Sales Failing, Fundtech Predicts a 2Q Loss

If Fundtech Ltd.’s current woes are any indication, some providers of banking technology may not have much to look forward to in upcoming quarters.

Blindsided by a shortfall of closed deals and a “significant deterioration of market conditions,” officials at the cash management software vendor said Wednesday that they expect this quarter’s results to be substantially worse than previously anticipated and that more jobs will be cut.

The Israeli company, whose U.S. corporate headquarters are in Jersey City, said it expects to post a second-quarter loss of 17 to 24 cents per share, compared with the 9-cent profit Wall Street analysts had been expecting, according to Thomson Financial/First Call. Second-quarter revenues are also expected to be lower: $10 million to $11 million, compared with the $15 million analysts had foreseen.

Fundtech, which announced last month that it would cut its work force of about 440 by 8% to 10%, also said that it plans to cut its staff a further 12%. Half of the additional cuts will be in research and development, and the other half will be in operating, administrative, and marketing posts.

Reuven Ben-Menachem, Fundtech’s chairman, president, and chief executive officer, said it will take from six months to a year for things to get better. The company expects this year’s revenues to be flat or lower than last year’s $47 million; analysts had been looking for $64 million.

Michael Carus, executive vice president and chief operating officer, said during a conference call with investors on Thursday that lengthening sales cycles and less lucrative deals are behind the reduced expectations. “We are currently experiencing numerous postponements and deferrals of purchasing decisions by customers of all sizes across all geographic regions,” he said.

Though the overall economy has been wobbly since the stock market decline began last spring, conditions have gotten even worse in the last several months, Mr. Carus said. Customers who had been in a wait-and-see mode became “more solid on the notion that they are going to [delay] deals or in some cases freezing them,” he said.
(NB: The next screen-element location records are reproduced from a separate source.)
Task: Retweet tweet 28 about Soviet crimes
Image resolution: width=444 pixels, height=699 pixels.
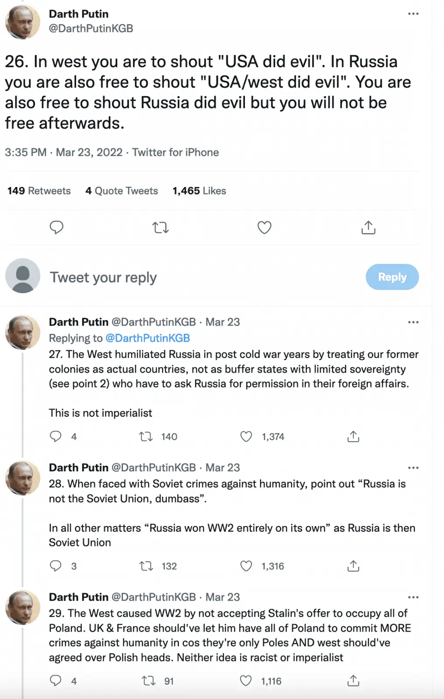Action: point(146,566)
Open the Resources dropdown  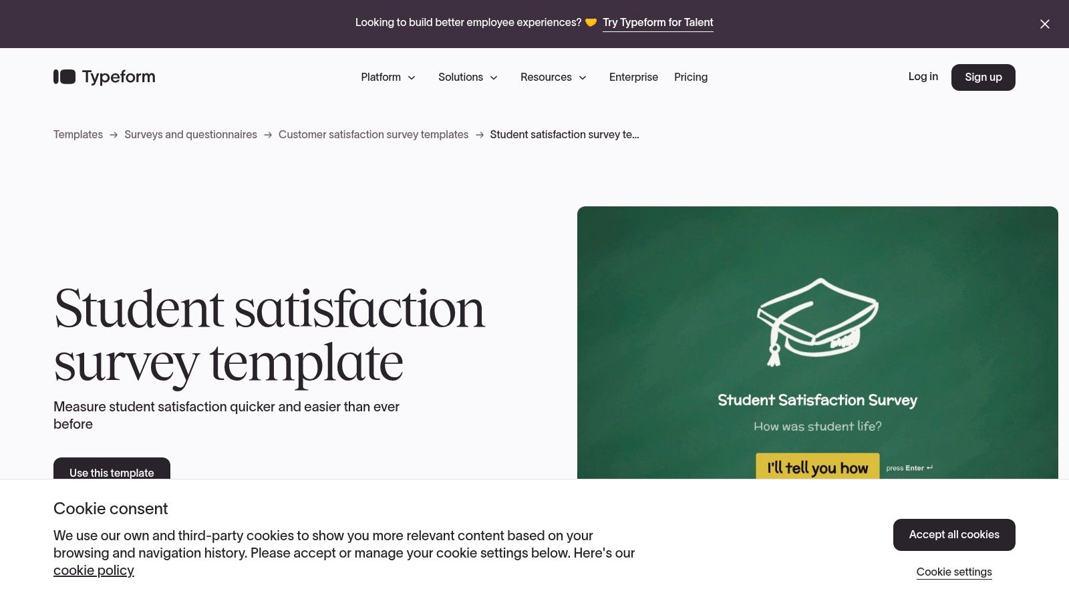pyautogui.click(x=546, y=77)
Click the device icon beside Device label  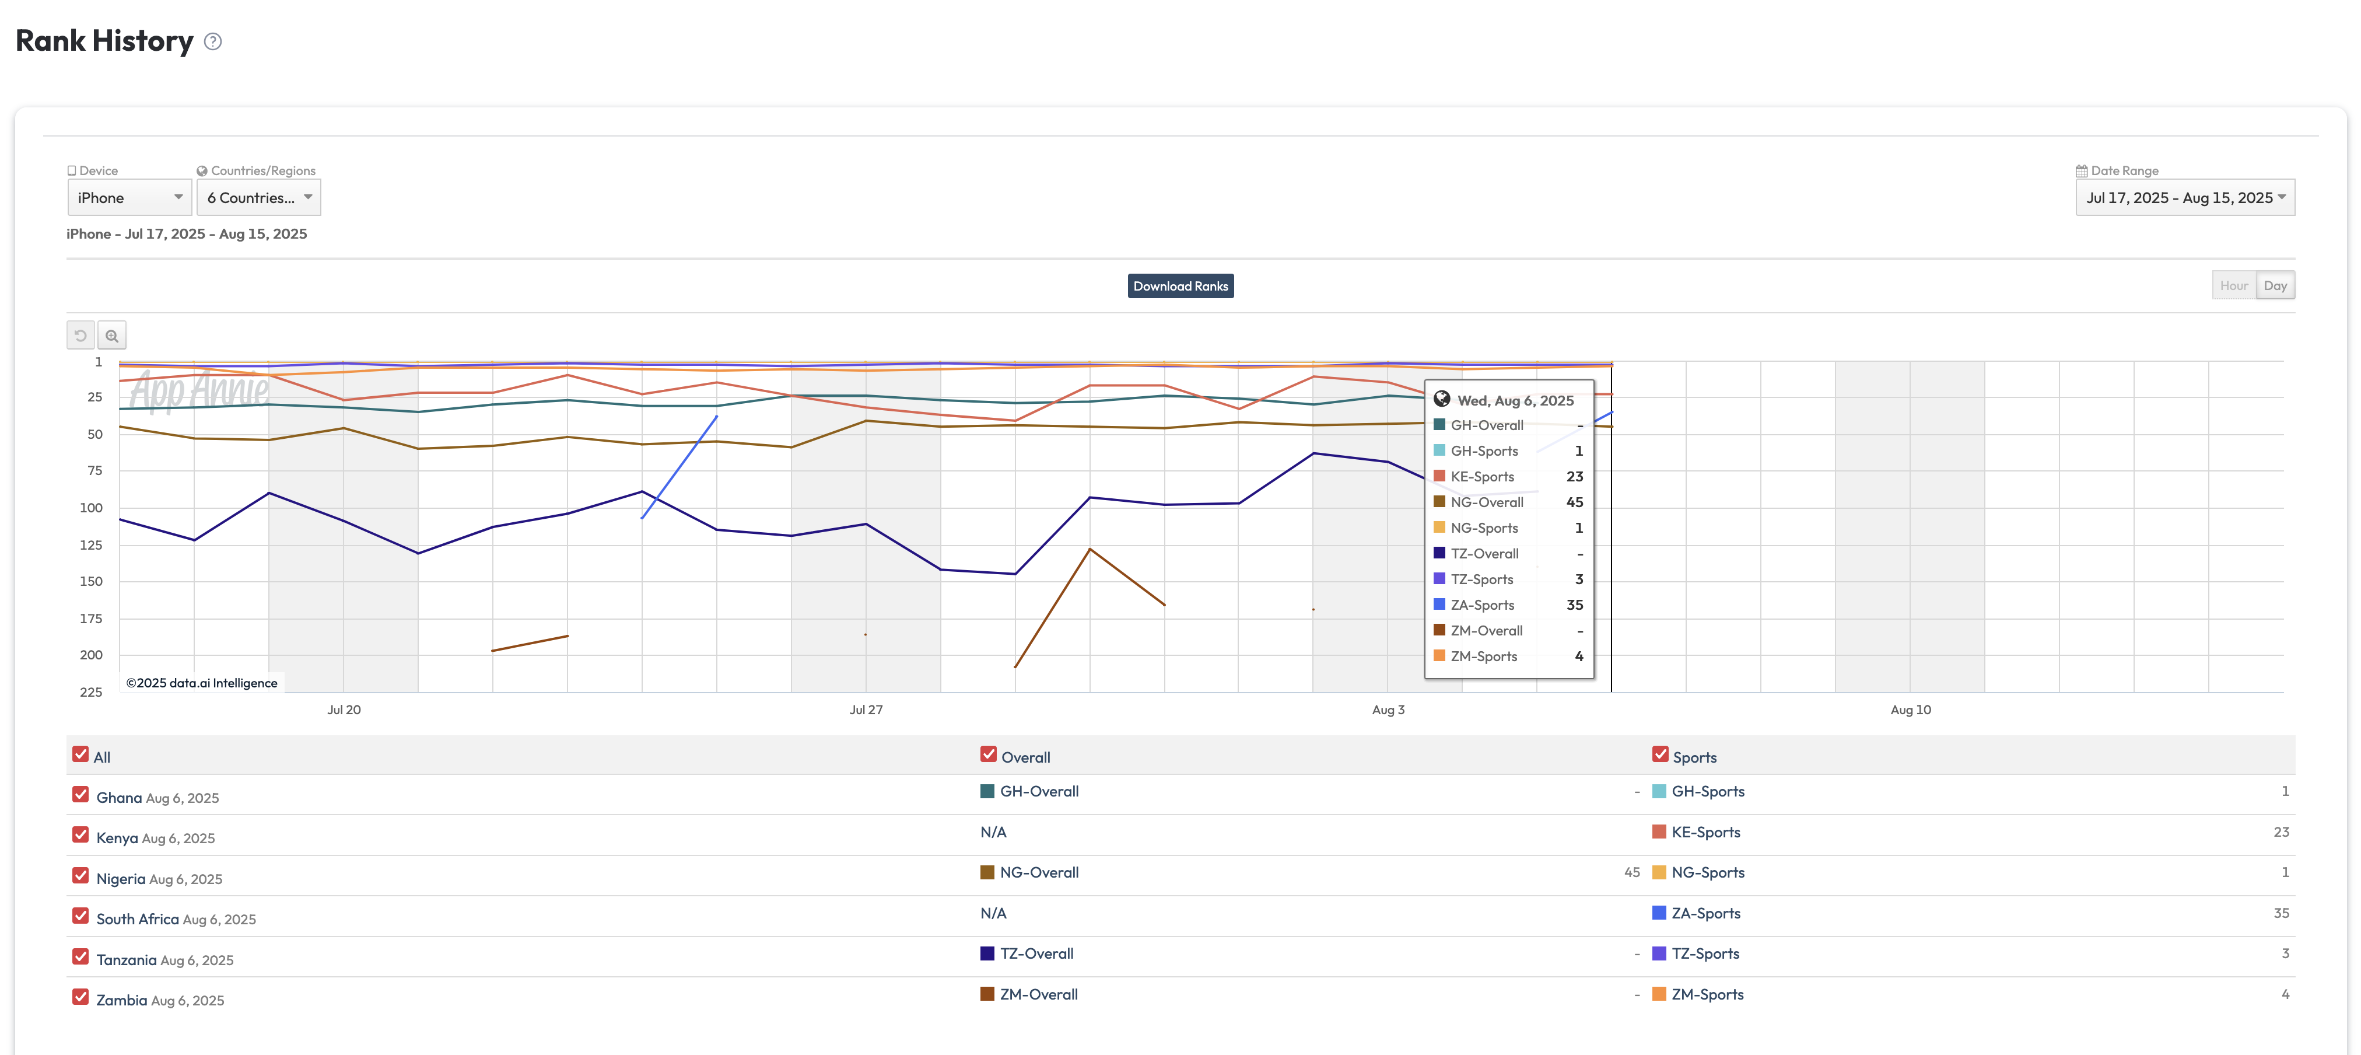[x=71, y=170]
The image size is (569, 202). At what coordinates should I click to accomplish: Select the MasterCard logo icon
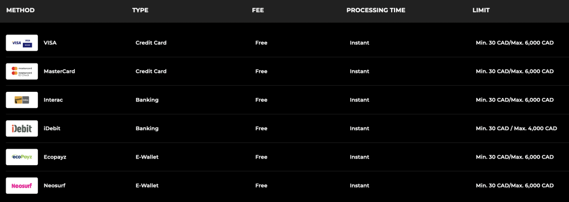[x=22, y=71]
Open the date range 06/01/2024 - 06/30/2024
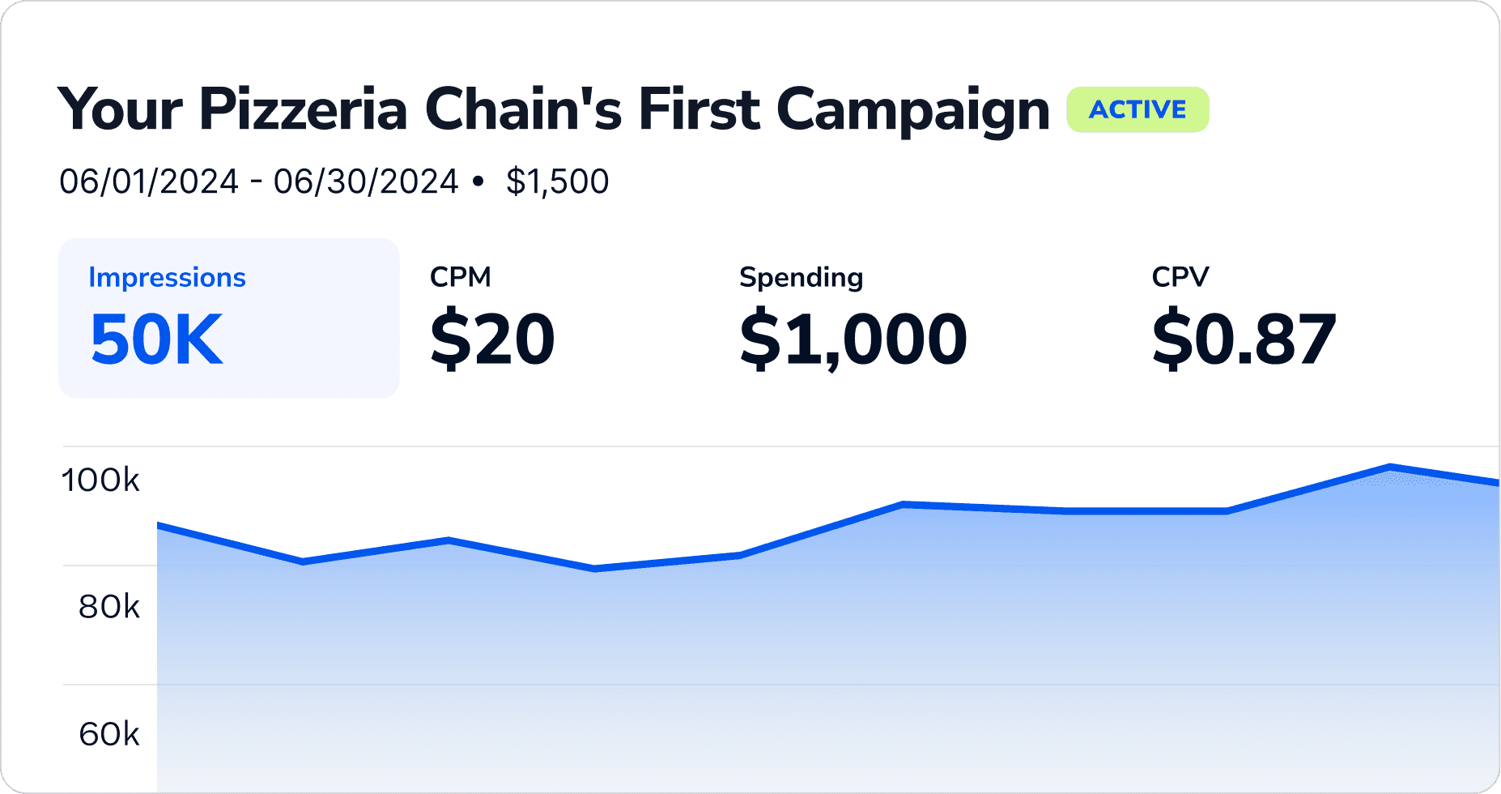The height and width of the screenshot is (794, 1501). coord(259,180)

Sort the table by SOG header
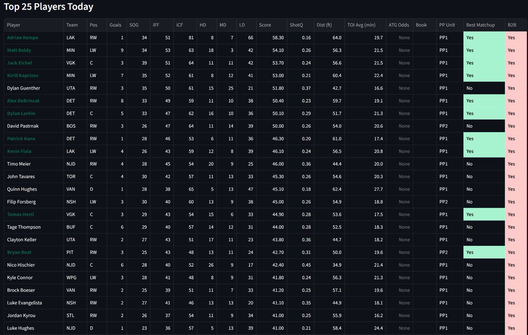[x=133, y=25]
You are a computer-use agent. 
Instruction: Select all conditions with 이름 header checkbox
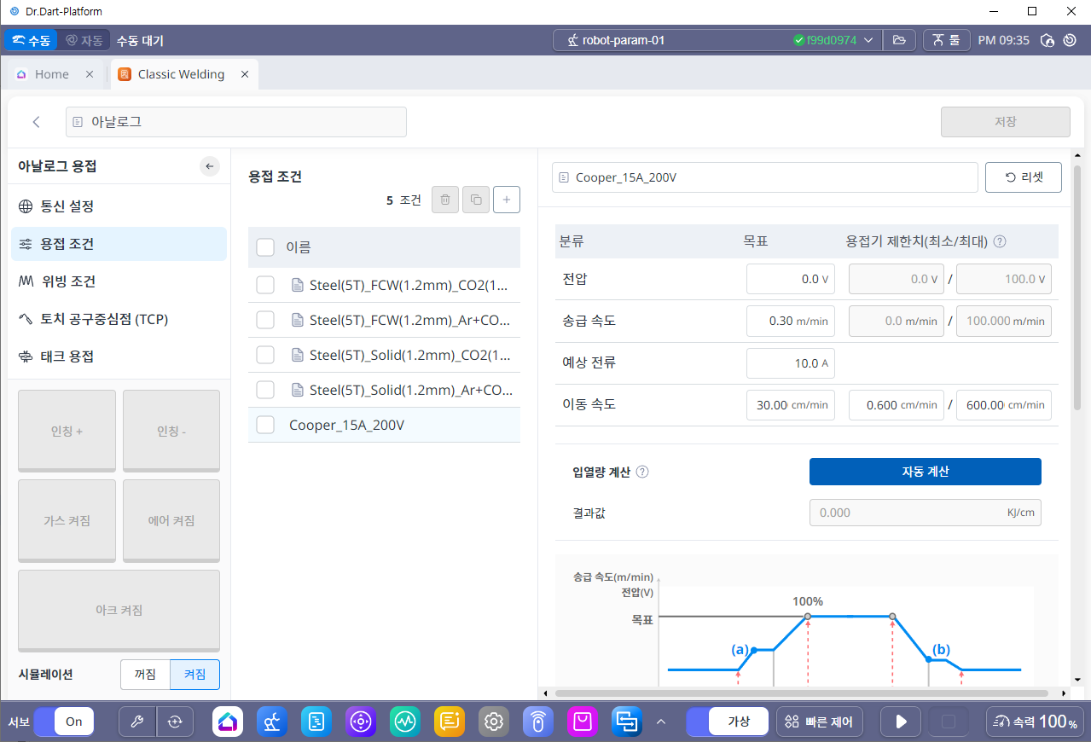coord(265,247)
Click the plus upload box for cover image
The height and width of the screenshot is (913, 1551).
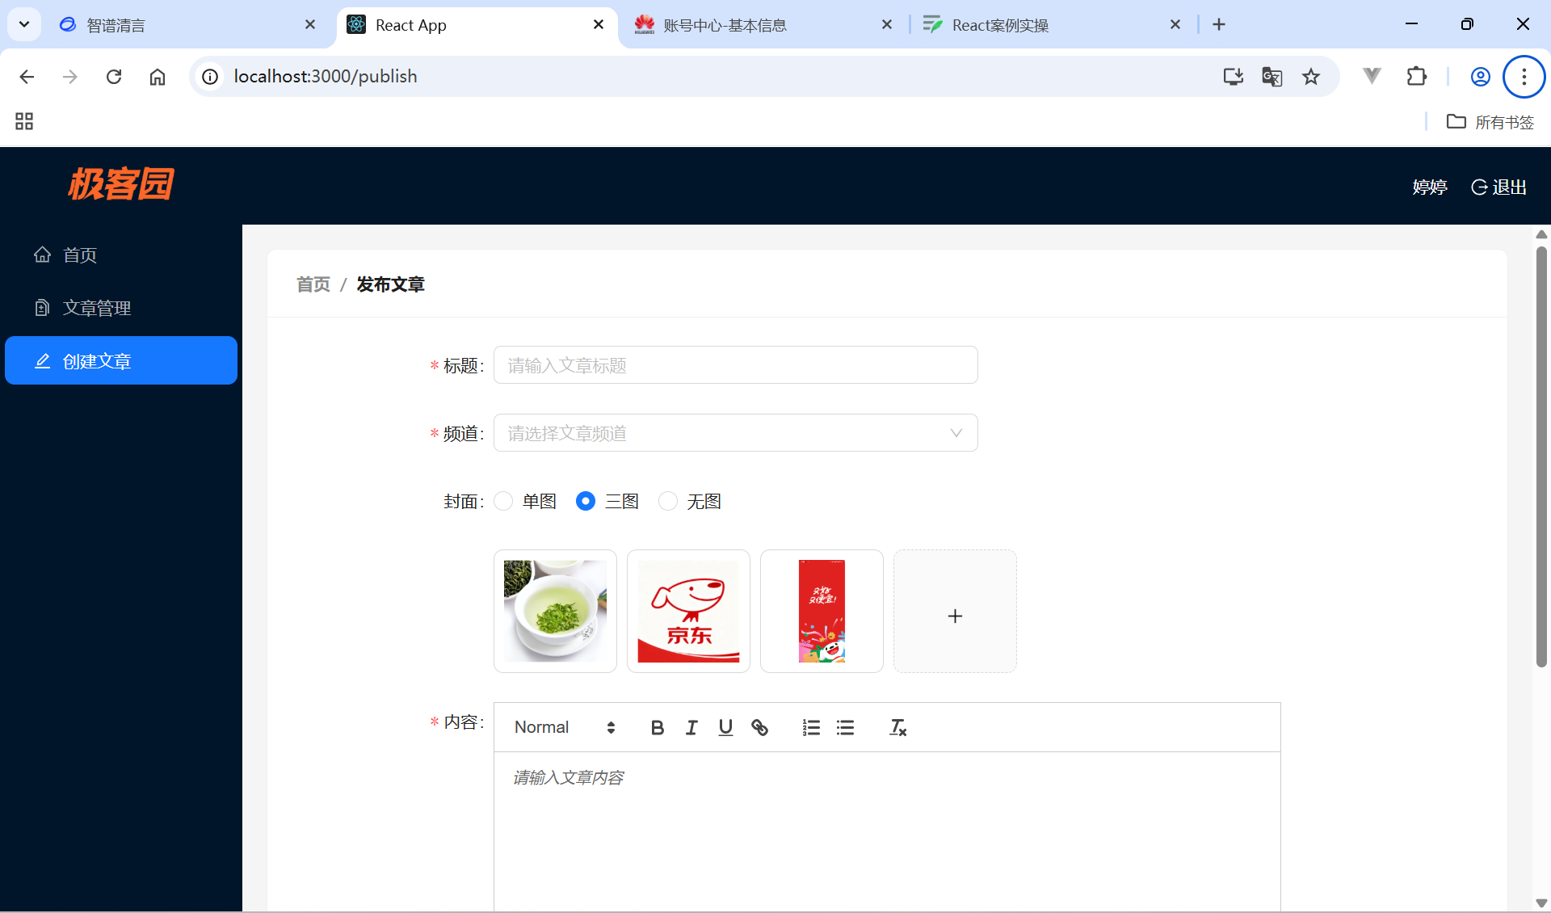(x=955, y=612)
Company officials did not say how many deals failed to close during the quarter — they plan to announce this information during the second-quarter earnings conference call — but they did say that they lost a “megacontract” with a European bank of the “magnitude of Citibank.”

Andrew Jeffrey, senior analyst at Robertson Stephens Inc. in San Francisco, said customer delays may afflict other bank technology companies. “Particularly among smaller banks and increasingly among bigger banks, as the environment gets more difficult, decision-making for spending on products that traditionally would have been viewed as nondiscretionary is increasingly being viewed as discretionary,” he said.

Adam Holt, senior analyst at J.P. Morgan H&Q in San Francisco, said that Fundtech “has had some pipeline management issues that have concerned us for close to a year now.” Particularly, it has had problems executing sales, closing deals, and managing deal timing in a way that produces a reliable and consistent revenue stream, he said.

G.M. Stetter, Fundtech’s new executive vice president of corporate marketing and strategic planning, said “there is no question” that “managing the pipeline has been a challenge.”

Until recently the company had been “very much technology-driven,” he said, but now its management is “recognizing they need to have some business people here managing the sales process because there was not enough emphasis on the discipline of sales and marketing.”

To that end, Fundtech has scrapped all but its core initiatives. For example, it has dropped a project announced in September to make its software available on hand-held devices, Mr. Stetter said.

Mr. Holt said Fundtech also has suffered because cash management technology has been a low priority for many banks, which have been hesitant to abandon their legacy payment systems to adopt Web-based ones.

Some potential bank customers have found ways to get around the limitations of their legacy systems, Mr. Stetter said, without committing money to a new system.